Two deadly attacks perpetrated against Canadian soldiers by suspected extremists are raising the stakes in the domestic fight against terrorism.
In recent months, the public and politicians have pushed federal security officials to get more aggressive. One response has been renewed efforts to block or revoke passports to stop the exodus of extremists to fight with the Islamic State jihadis and related groups.
Yet counterterrorism officials increasingly regard extremists in Canada as more menacing and harder to predict. Security measures are already stretching to their legal limits – yet Parliament is set to confer more powers to federal agents as the threats continue to mount.
"This will lead us to strengthen our resolve and redouble our efforts," Prime Minister Stephen Harper said Wednesday evening in a televised address. He said that the violence in Ottawa and near Montreal will lead his government to beef up counter-terrorism efforts.
Public Safety Minister Steven Blaney highlighted one such package last week – the looming legislative amendments for the Canadian Security Intelligence Service. The minister has said this bill would seek to better safeguard informants' identities and allow Canada to share information with U.S. and British counterparts.
That might just be the start.
The Globe and Mail has learned that Ottawa officials are also talking about whether to give CSIS explicit legislative permission to engage in "threat-diminishment" – a power that the spy agency's watchdog recently pointed out that CSIS uses, but the law doesn't explicitly permit.
If such a measure were to receive parliamentary approval, CSIS intelligence officers would have greater leeway to deal with their targets.
Right now, some intelligence-gathering techniques – such as CSIS officers aggressively interviewing a young radical's parents, or his bosses – are in a legal grey area. Such methods risk wrongly red-flagging individuals as potential terrorists to parents or peers when they haven't been charged.
Critics of the spy agency have pointed out that any sort of longer leash for CSIS could set it on a path that got its predecessor in trouble. In the 1980s, the RCMP Security Service was disbanded after it was caught committing crimes – such as burning barns to prevent Quebec separatist extremists from congregating with other radical groups.

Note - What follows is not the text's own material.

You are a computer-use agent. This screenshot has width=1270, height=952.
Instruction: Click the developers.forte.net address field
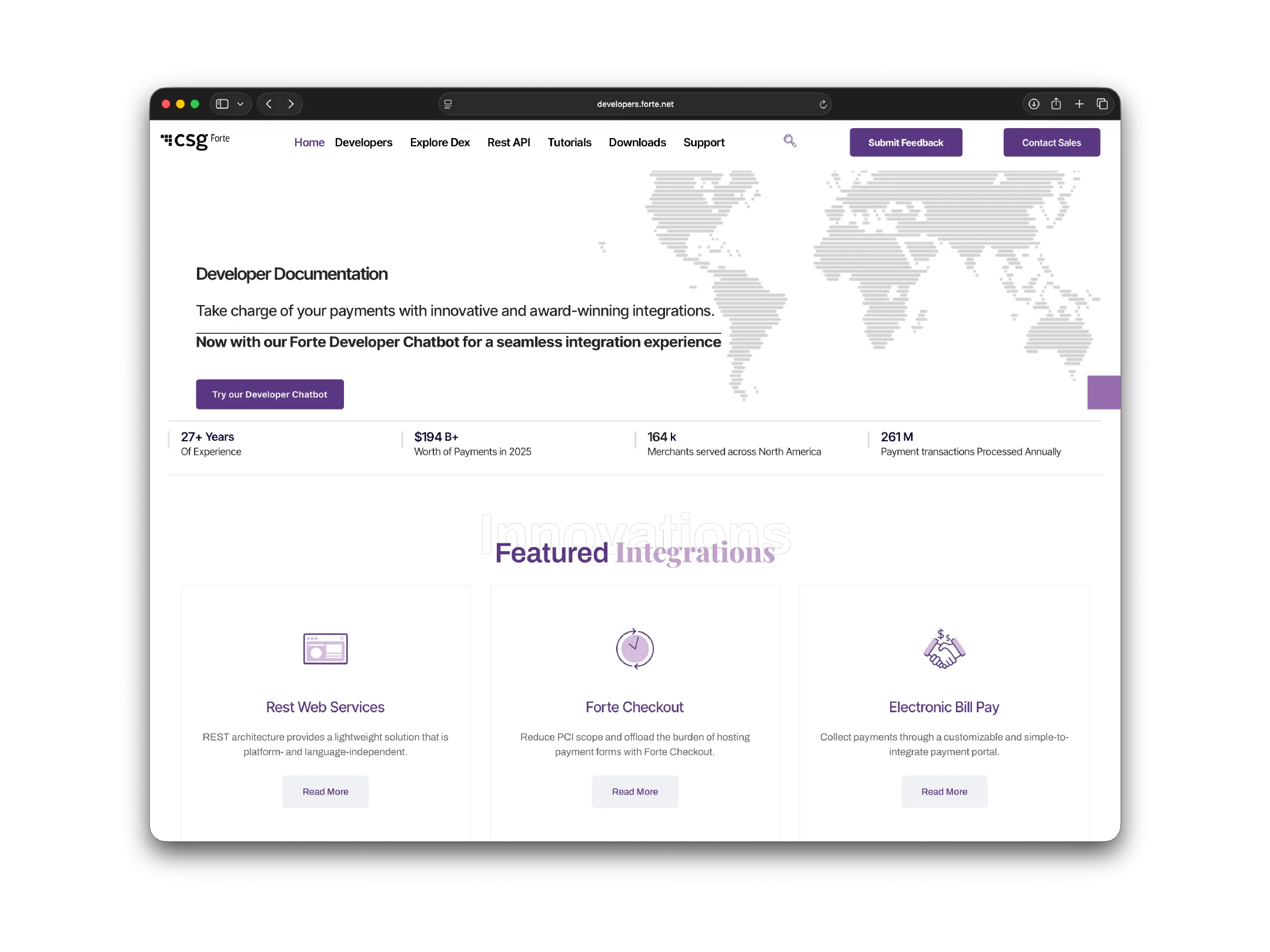[635, 104]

Yet these days, by the standards of the Canada's closest allies, federal agents can seem shackled.
In Britain, the Home Secretary has already announced she will be seeking "Extremist Disruption Orders" – a new legal power to muzzle suspected extremists and prevent them from speaking out in public or on the Internet.

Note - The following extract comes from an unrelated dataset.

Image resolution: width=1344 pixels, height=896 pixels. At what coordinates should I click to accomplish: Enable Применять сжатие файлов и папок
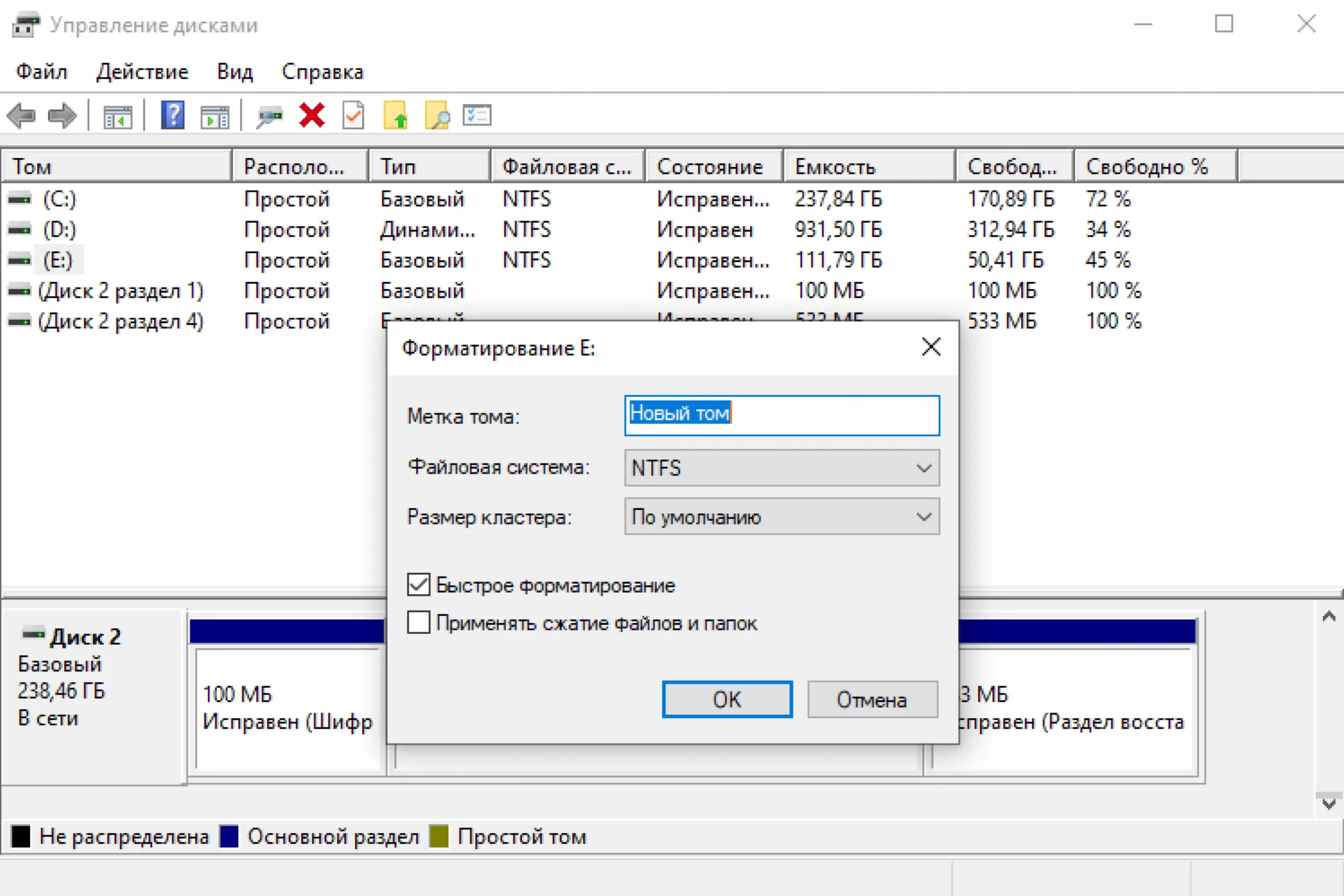pos(419,623)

Similar "foreign fighter" legislation now being contemplated in Australia has led Human Rights Watch to complain this week that this package "risks criminalizing free speech" and preventing citizens' legitimate travel to war zones.

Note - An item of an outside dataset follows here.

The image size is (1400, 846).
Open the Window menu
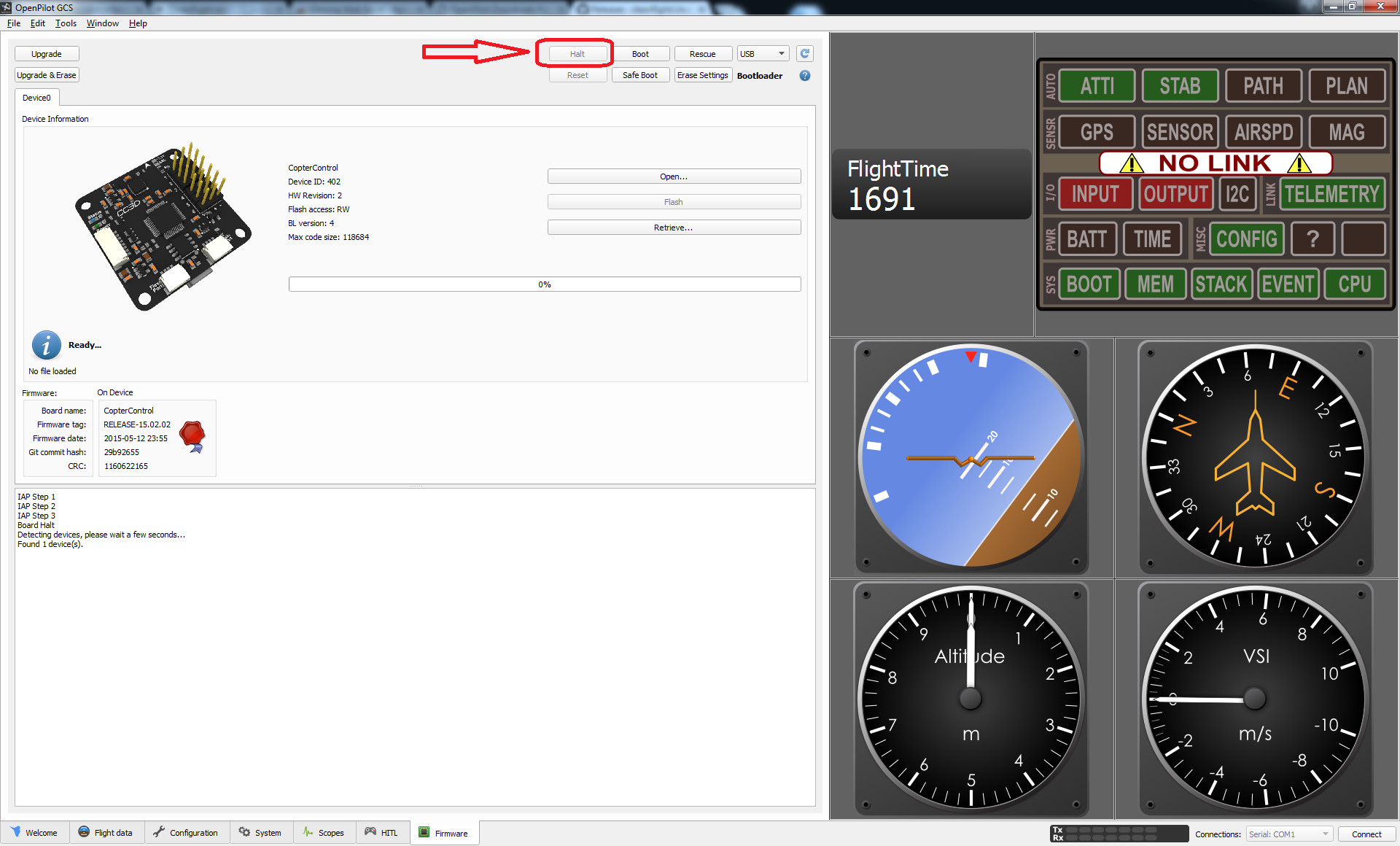coord(102,23)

The shared concern among officials in several countries is that they are overwhelmed by the domestic implications of the threat represented by Islamic State's so-called caliphate in Syria and Iraq.
Officials say the territory has created a jihadi nexus that similar groups, such as al-Qaeda, never had. This has increased the tempo of the work of monitoring extremists – and keeping tabs on travellers, sympathizers or jihadis returning from war zones is becoming more time-and-money consuming.
This is because 24-hour eyes-on surveillance of any suspect can involve at least a dozen undercover officers and a half-dozen cars.
Monitoring phone conversations is similarly intensive – under Canada's laws, this cannot be automated. Live operators have to listen to wiretaps.
And, as always, police need evidence of provable crimes to put anyone in jail.